| TASK |
Return the records in full, exactly as given.

──────

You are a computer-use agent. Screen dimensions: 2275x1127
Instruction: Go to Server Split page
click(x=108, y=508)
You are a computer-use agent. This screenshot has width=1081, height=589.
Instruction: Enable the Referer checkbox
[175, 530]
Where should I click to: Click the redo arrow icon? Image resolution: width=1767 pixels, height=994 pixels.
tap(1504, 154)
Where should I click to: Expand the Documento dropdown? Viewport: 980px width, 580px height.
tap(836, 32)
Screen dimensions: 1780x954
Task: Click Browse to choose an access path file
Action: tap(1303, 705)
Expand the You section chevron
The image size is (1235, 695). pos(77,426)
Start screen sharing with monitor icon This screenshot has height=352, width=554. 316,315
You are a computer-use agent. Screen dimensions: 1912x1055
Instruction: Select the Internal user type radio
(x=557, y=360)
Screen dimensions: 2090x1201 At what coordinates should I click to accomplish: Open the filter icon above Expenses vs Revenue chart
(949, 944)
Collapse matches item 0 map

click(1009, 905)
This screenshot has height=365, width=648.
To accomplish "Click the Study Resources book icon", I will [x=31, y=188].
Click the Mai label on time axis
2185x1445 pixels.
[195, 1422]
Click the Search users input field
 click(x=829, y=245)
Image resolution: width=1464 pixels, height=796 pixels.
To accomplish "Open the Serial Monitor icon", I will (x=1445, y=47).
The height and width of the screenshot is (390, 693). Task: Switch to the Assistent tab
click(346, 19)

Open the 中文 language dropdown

──────

| TASK ANSWER |
You are a computer-use agent. Screen dimensions: 2275x1127
Instruction: Go to Server Split page
click(x=108, y=508)
You are a computer-use agent. This screenshot has width=1081, height=589.
Instruction: Enable the Referer checkbox
[175, 530]
Where should I click to: Click the redo arrow icon? Image resolution: width=1767 pixels, height=994 pixels.
tap(1504, 154)
Where should I click to: Expand the Documento dropdown? Viewport: 980px width, 580px height.
tap(836, 32)
Screen dimensions: 1780x954
Task: Click Browse to choose an access path file
Action: tap(1303, 705)
Expand the You section chevron
The image size is (1235, 695). pos(77,426)
Start screen sharing with monitor icon This screenshot has height=352, width=554. 316,315
You are a computer-use agent. Screen dimensions: 1912x1055
Instruction: Select the Internal user type radio
(x=557, y=360)
Screen dimensions: 2090x1201 At what coordinates should I click to accomplish: Open the filter icon above Expenses vs Revenue chart
(949, 944)
Collapse matches item 0 map

click(1009, 905)
This screenshot has height=365, width=648.
To accomplish "Click the Study Resources book icon", I will [x=31, y=188].
Click the Mai label on time axis
2185x1445 pixels.
[195, 1422]
Click the Search users input field
 click(x=829, y=245)
Image resolution: width=1464 pixels, height=796 pixels.
To accomplish "Open the Serial Monitor icon", I will (x=1445, y=47).
The height and width of the screenshot is (390, 693). Task: Switch to the Assistent tab
click(346, 19)

Open the 中文 language dropdown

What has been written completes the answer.